More Paavo Järvi, this time with the Tonhalle-Orchester Zürich (he’s been their Principal Conductor since 2019). It’s striking how tastes change over decades, Mendelssohn symphonies now a relative rarity in concert programmes as everyone’s playing Mahler or Shostakovich or Bruckner instead. That’s our loss; listening to these sleek, affectionate performances reminds us of what we’re missing. As Järvi states in this set's booklet, “Mendelssohn does not get the attention he deserves.” Take his Symphony No. 1, a candidate for ‘Best Orchestral Work Written by a 15-Year-Old’, composed in 1824 as a gift for Mendelssohn’s musically talented sister Fanny. He later dismissed the symphony as “really childish”. Rubbish. This is a highly enjoyable work, opening with a stormy “Allegro di molto” and closing with a finale paying homage to the last movement of Mozart 40. Järvi’s swift tempo here is incredibly exciting, the Zurich strings acquitting themselves brilliantly. The C major coda is a riot here, with bright trumpet fanfares and crisp timpani thwacks. Symphony No. 2 was composed in 1840 and published posthumously, this Lobsegang (Hymn of Praise) composed to commemorate the 400th anniversary of the Gutenberg printing press. Three weighty orchestral movements precede a sequence of choral and vocal numbers. It’s a patchy work, but the big moments are spectacular here, like the Zürcher Sing-Akademie’s entry in “Alles, was Odem hat, lobe den Herrn”. Järvi has excellent soloists, sopranos Chen Reiss and Marie Henriette Reinhold exquisite in “Ich harrete des Herrn.”

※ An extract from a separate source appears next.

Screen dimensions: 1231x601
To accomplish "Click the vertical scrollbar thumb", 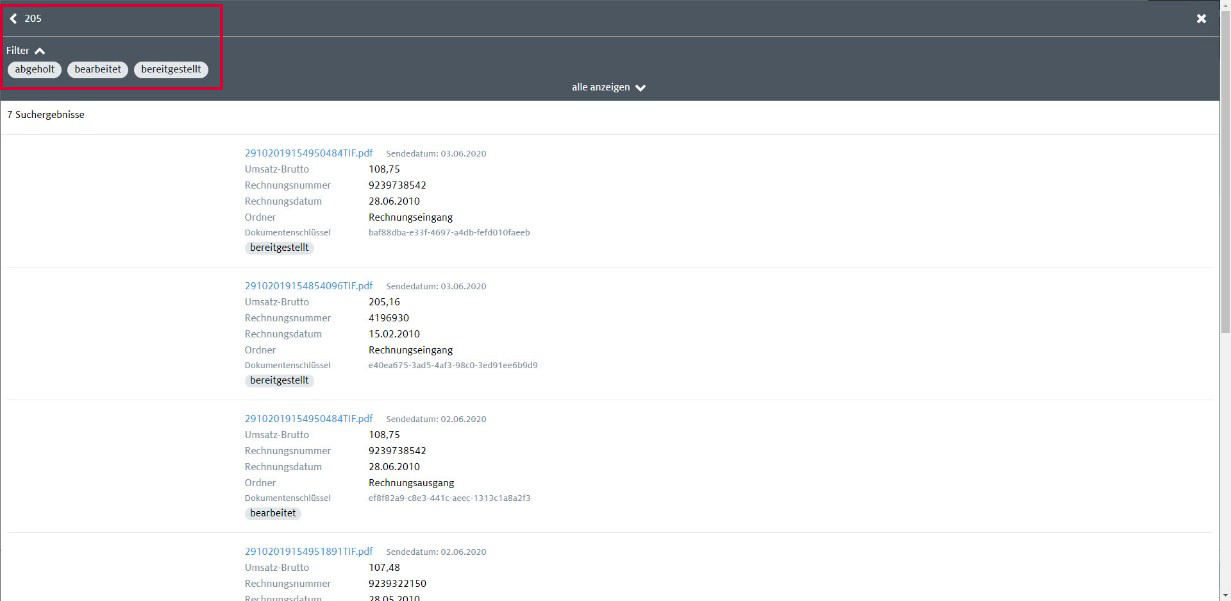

Symphony No. 5, subtitled ‘Reformation’ and chronologically No. 2, is another posthumous rarity. The first movement’s slow introduction sounds marvellous here, with some terrific brass playing and a radiant ‘Dresden Amen’ on strings, a motif later used by Wagner in Parsifal. The rest of the work isn’t terribly memorable though, so it was a relief to turn to Symphonies 3 and 4. No. 3’s scherzo is delicious, and it’s good to hear the Zurich horns blasting out when they pick up Mendelssohn’s clarinet theme. The orchestral playing is so deft and witty, and the ensuing “Adagio” really sings. I’ve never had a problem with the symphony’s blazing major-key coda, Järvi’s exuberance suggesting that he doesn’t either. This Symphony No. 4 is as light and effervescent as they come, Järvi whipping up a storm in the closing saltarello. Throw in a bonus disc containing excerpts from the incidental music to A Midsummer Night’s Dream, sweetly done, and you’ve a highly desirable package, the performances captured in glowing, detailed sound.

Vivaldi musica sacraVivaldi: Musica sacra per coro e orchestra I Coro e Orchestra Ghislieri/Giulio Prandi (Naïve Records)

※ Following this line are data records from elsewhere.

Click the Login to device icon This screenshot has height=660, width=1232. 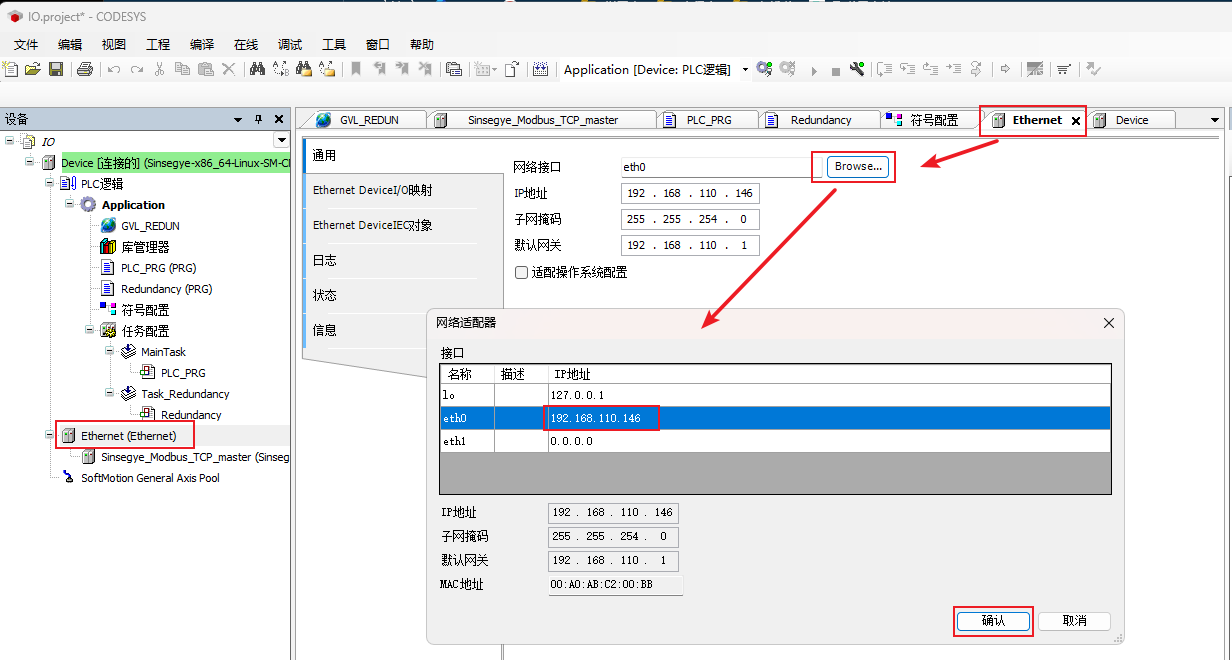(x=764, y=69)
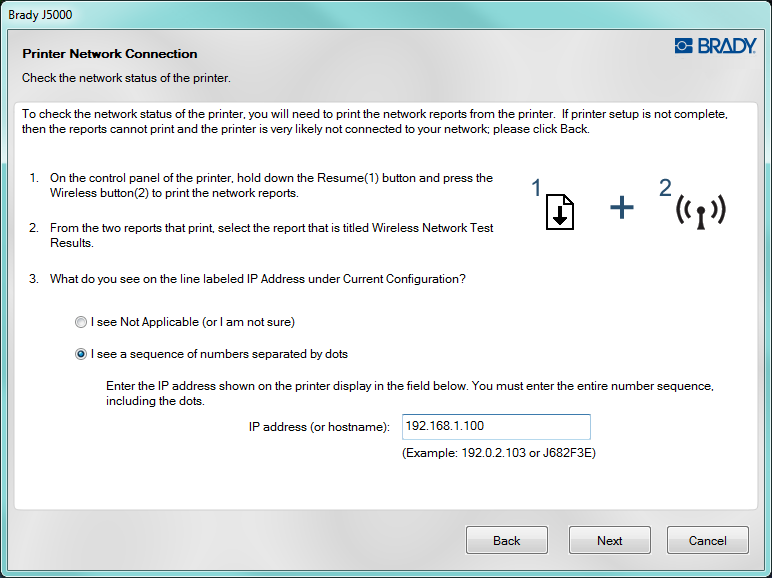Click the number 1 beside Resume icon
This screenshot has height=578, width=772.
coord(536,188)
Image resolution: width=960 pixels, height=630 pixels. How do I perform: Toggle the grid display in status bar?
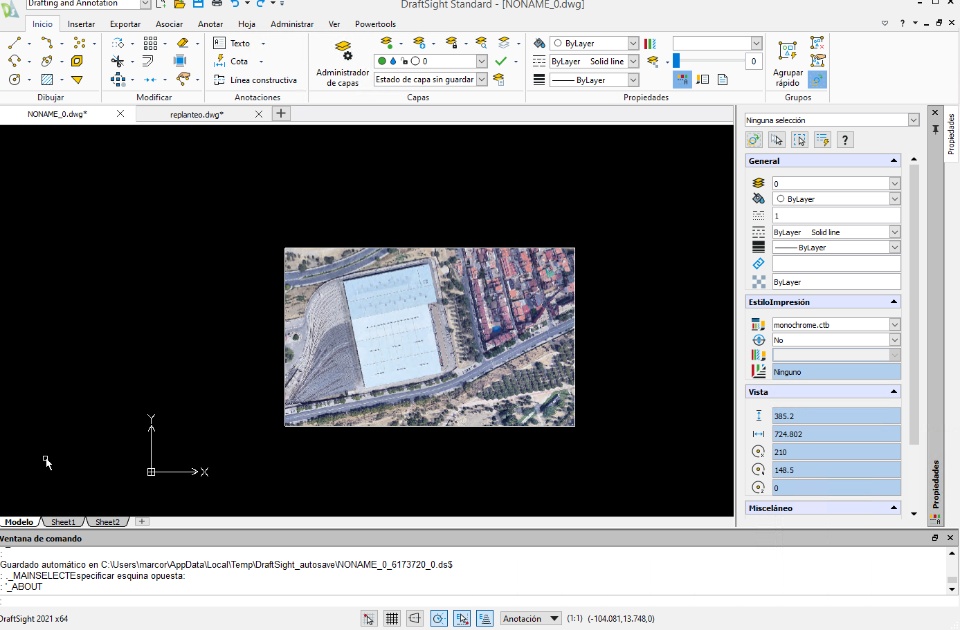pos(393,619)
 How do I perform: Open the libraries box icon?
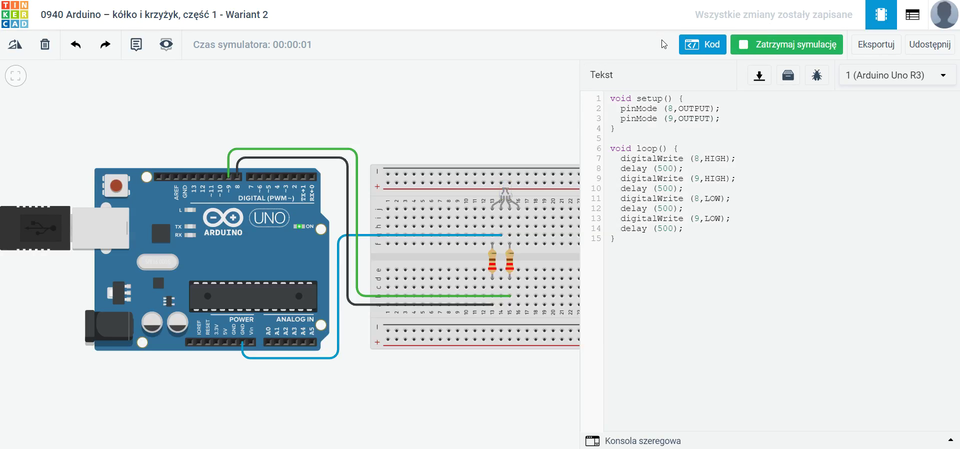pos(788,75)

I’m slightly embarrassed that this is volume 72 of Naïve Records’ Vivaldi Edition, but the first one I’ve heard. On the strength of it, I will certainly go and seek out others – and look forward to future releases, as the project is only 2/3rds of the way through. The cycle is based on a cache of Vivaldi scores bought by the Italian state in 1930 – many of his works, especially in the choral and operatic field – survive in single copies in this collection. Our view of Vivaldi would be very different without it.

This disc features four large (and one miniature) sacred works for choir, soloists and orchestra, the Coro e Orchestra Ghislieri under founder Giulio Prandi. The first piece, the R807 Dixit Dominus, has only come to light as a work of Vivaldi’s in the last 20 years, having been misattributed since 1757. It is his third and final setting of this text, and is high-spirited and full of life. The period ensemble and chamber choir are lithe and unsentimental, soprano Carlotta Colombo stately without being heavy in the aria “Virgam virtutis tuæ”. Perhaps the highlight is the alto aria “De torrente in via bibet”, with deliciously flowing watery quavers in the strings and Valerio Contaldo’s solo.

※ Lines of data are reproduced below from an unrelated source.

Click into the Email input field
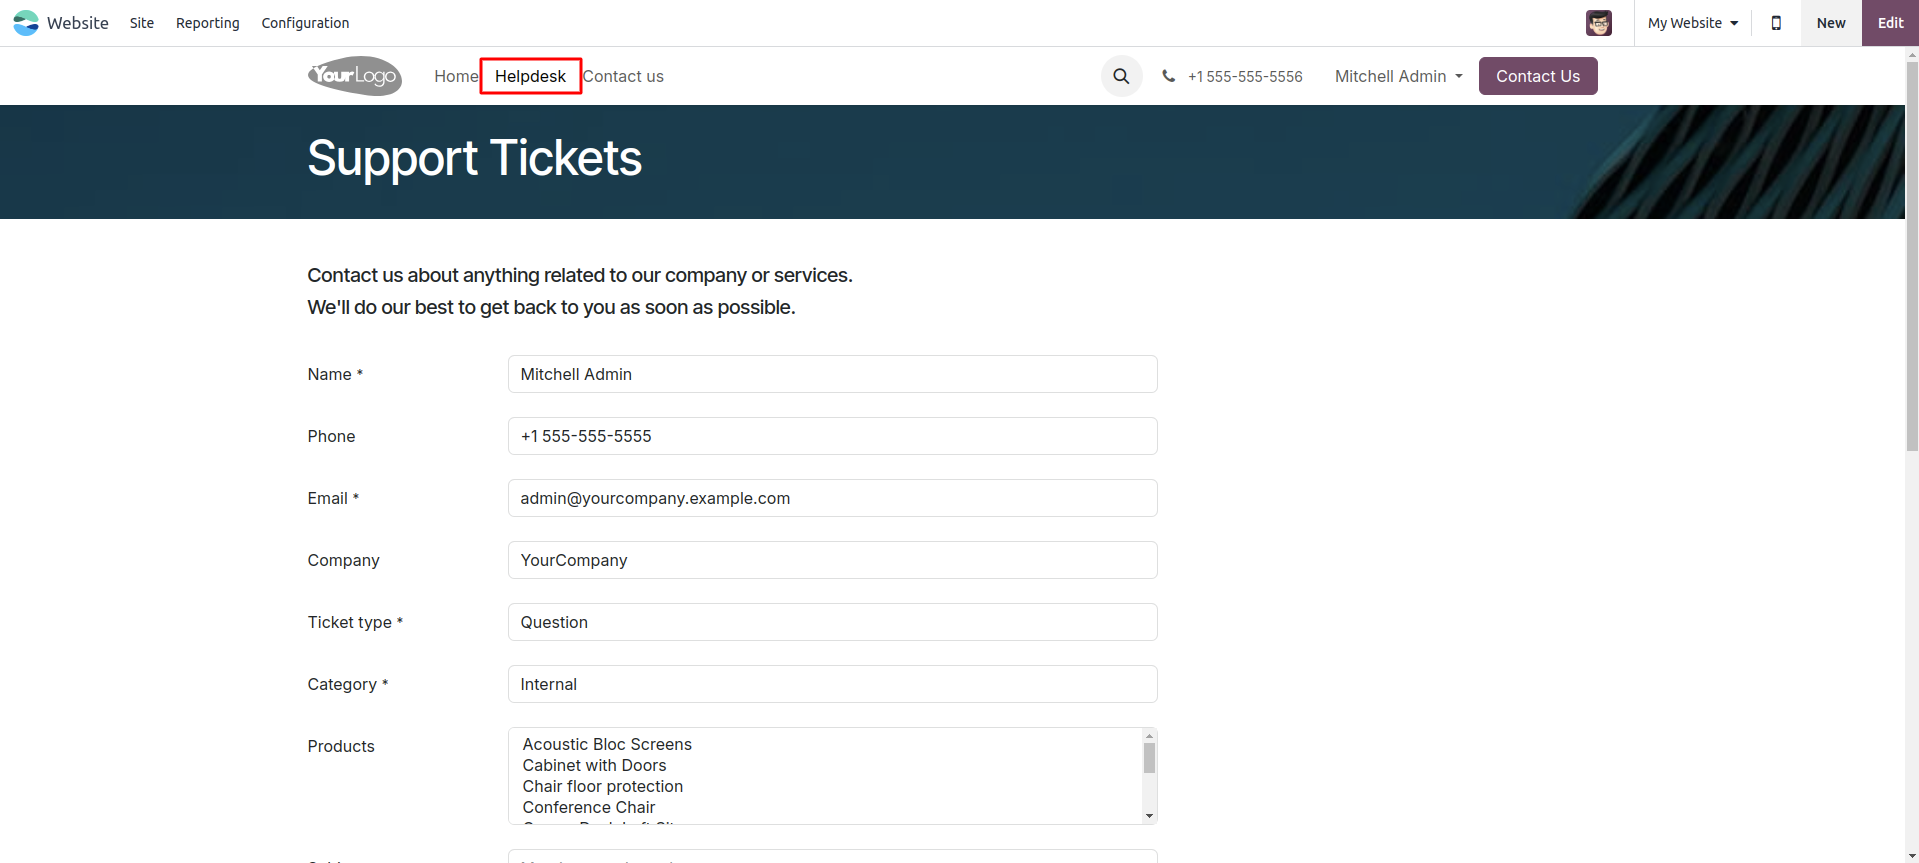 pos(832,498)
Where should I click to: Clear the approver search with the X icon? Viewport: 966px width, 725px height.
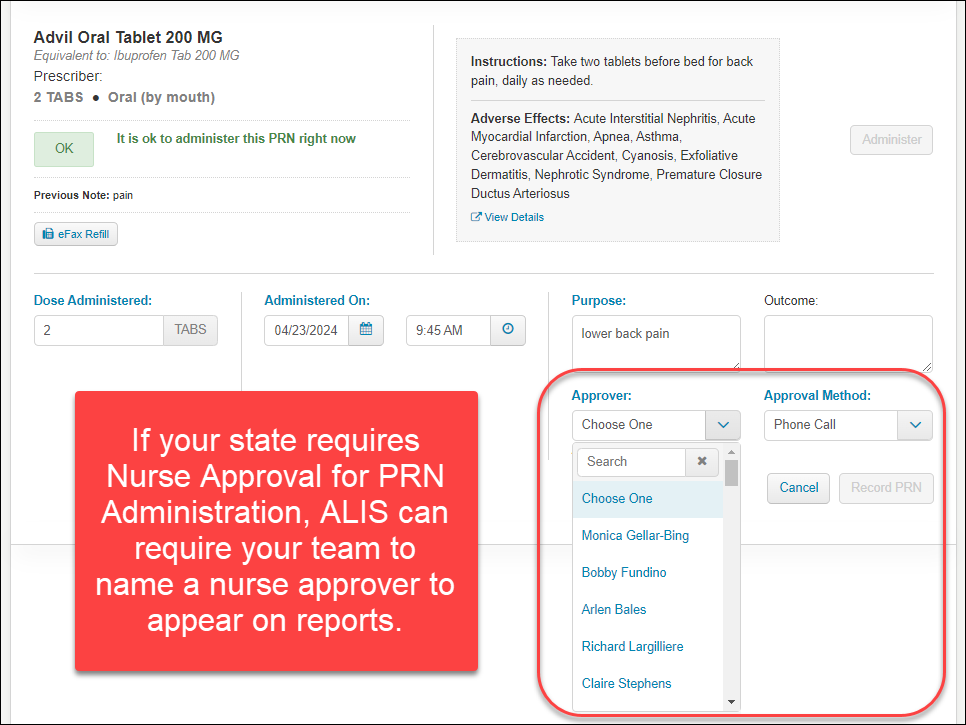[x=701, y=462]
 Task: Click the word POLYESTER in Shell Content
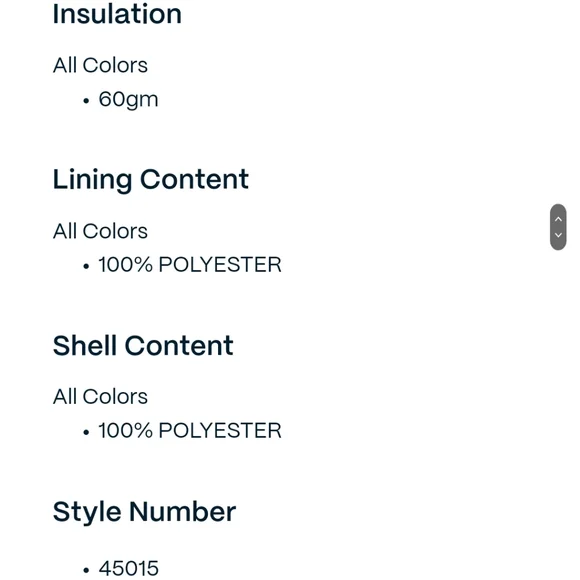coord(220,431)
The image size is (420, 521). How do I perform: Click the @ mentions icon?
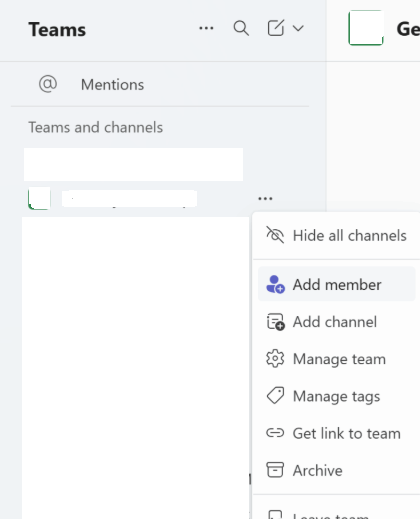click(x=48, y=84)
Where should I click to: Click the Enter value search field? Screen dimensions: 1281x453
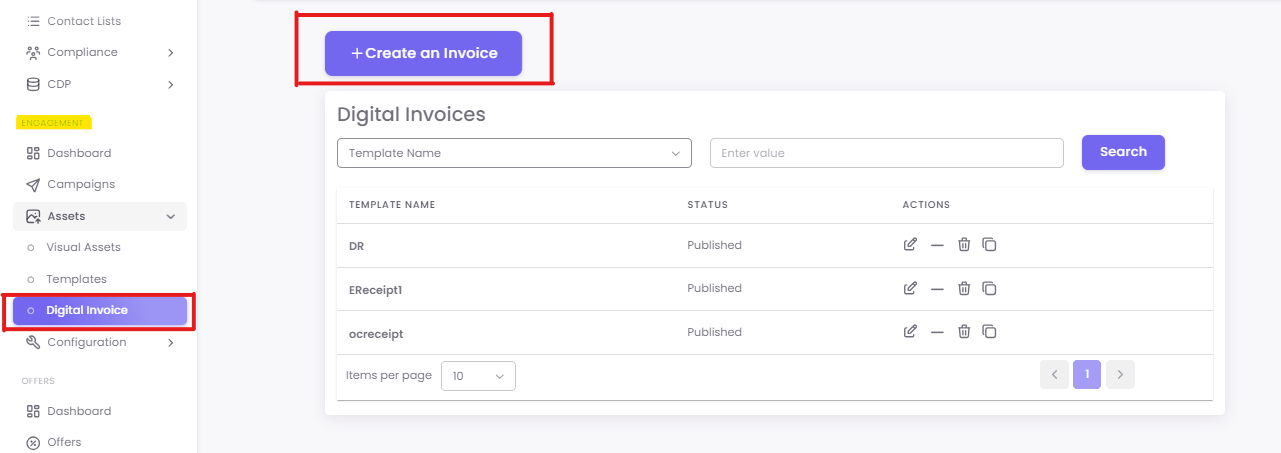pyautogui.click(x=886, y=153)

The Confitebor tibi Domine, RV596, has a pair of oboes to add flavour, and the organ is prominent, not least in a dramatic solo (Deniel Perer) at the beginning of the third movement. The vocal forces are just three solos, who have more contrapuntal lines than usually associated with Vivaldi. The overlapping lines of “Intellectus bonus omnibus” are articulated with a clarity and even wit, and the finale “Et in sæcula sæculorum” is an athletic sprint for the line.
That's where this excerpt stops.